I thought that would be it but it didn’t stop there.

Me and my family 3 weeks after the conference to celebrate their wedding anniversary. This not an ordinary wedding anniversary because I really want to ask my parents if I could go full-time worker for the community. It has been 4 years of prayer, purification of intention before I ask my parents. And I am really decided to take the leap of faith. After our conversation. FINALLY! They allowed to go full-time! And I cannot contain this joy and felt so much love because it is the perfect timing of all. It’s just getting higher and higher all the time.

Akala ko masaya ang buhay ko pero may mas isasaya pa.

May 15 early morning (12am), my prayer was “Lord pahirapan mo pa ang buhay ko”. I really don’t know why I prayed for that but I know God has always an answer. It was 1pm in the afternoon that I was driving and I think “Paano kaya kung maputukan ako ng gulong?”. Sounds weird I was saying those words and I need to pick-up some youthcamp materials in Taguig. Suddenly while I was in the C5 tunnel going to Eastwood suddenly my tire got broke. And then (parang gumegewang na yung sasakyan ko yung tipong tataob na ako) suddenly I said: “Lord kayo na bahala, sagot niyo na ako.” All of a sudden my auto gradually stop until I reach in the road gutter (yung tipong nasa gilid ka ng flyover overviewing sa kalsada sa baba)
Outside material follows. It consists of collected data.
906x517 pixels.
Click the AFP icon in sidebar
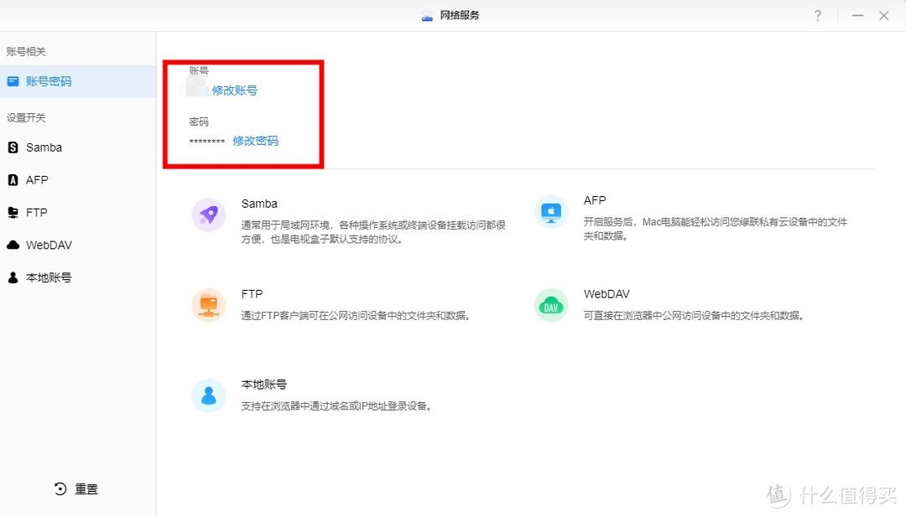(x=13, y=180)
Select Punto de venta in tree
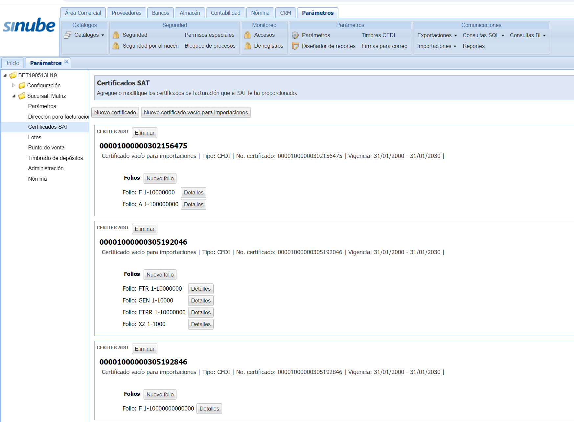The height and width of the screenshot is (422, 574). pyautogui.click(x=46, y=147)
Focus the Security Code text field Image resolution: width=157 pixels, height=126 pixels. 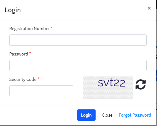click(x=41, y=91)
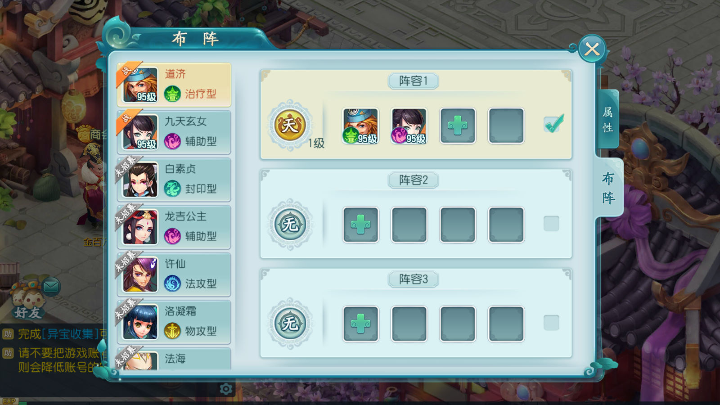Image resolution: width=720 pixels, height=405 pixels.
Task: Select hero 龙吉公主 in the list
Action: point(174,227)
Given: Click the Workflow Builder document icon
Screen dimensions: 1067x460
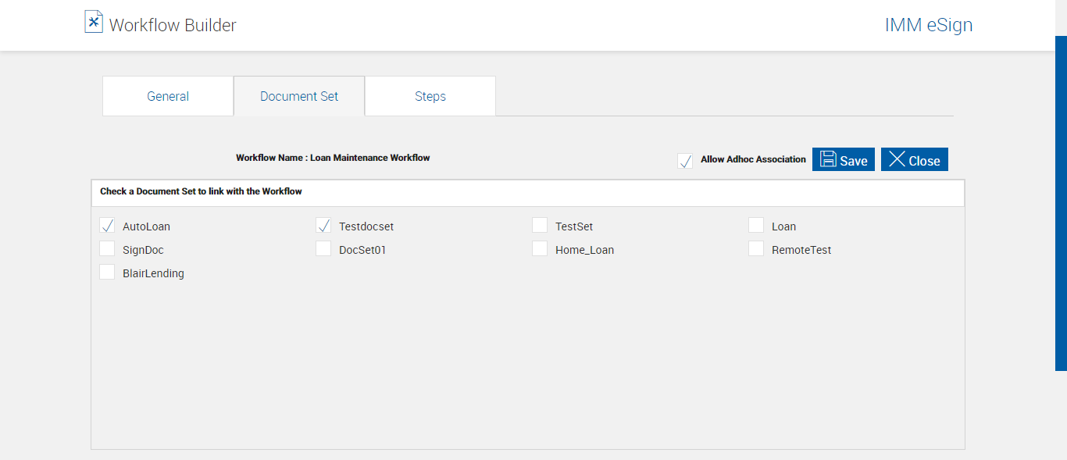Looking at the screenshot, I should pos(94,22).
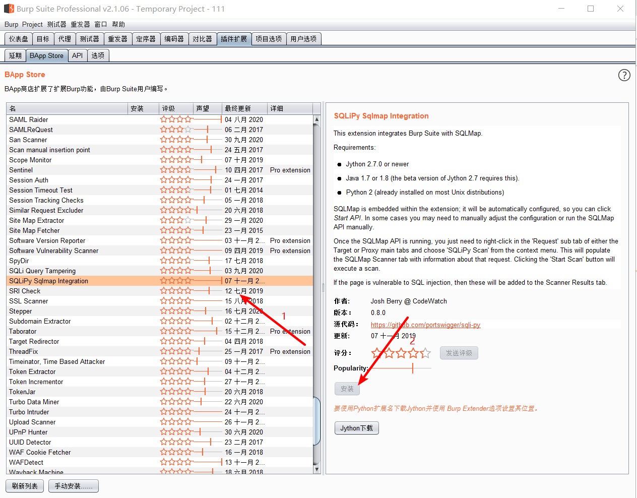
Task: Click the Jython下载 download button
Action: [x=356, y=427]
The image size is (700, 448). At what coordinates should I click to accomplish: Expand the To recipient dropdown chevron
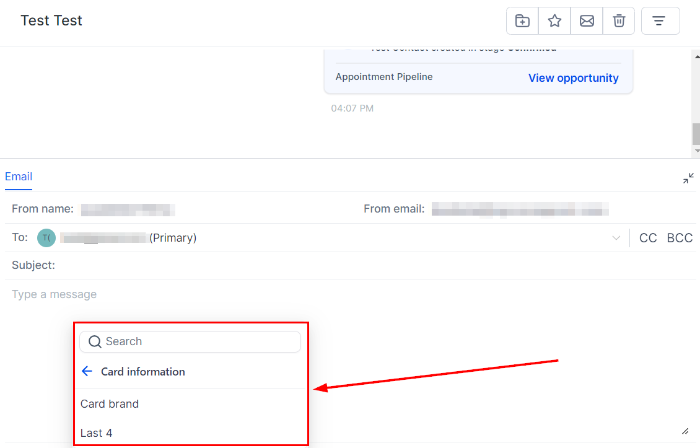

I cannot explain what happened and I don’t know that to say that time but God answered me that time: “Hindi ka makakatakas sa matinding pagmamahal ko sayo, kahit overviewing mo na yung sa baba hindi ka mamamatay kasi mas maganda pa ang ipapagawa ko sa buhay mo. Sagot kita.”

Truly, God will always be with us and nothing can separate us from His amazing love. And it’s just getting better and better. Love at it’s finest!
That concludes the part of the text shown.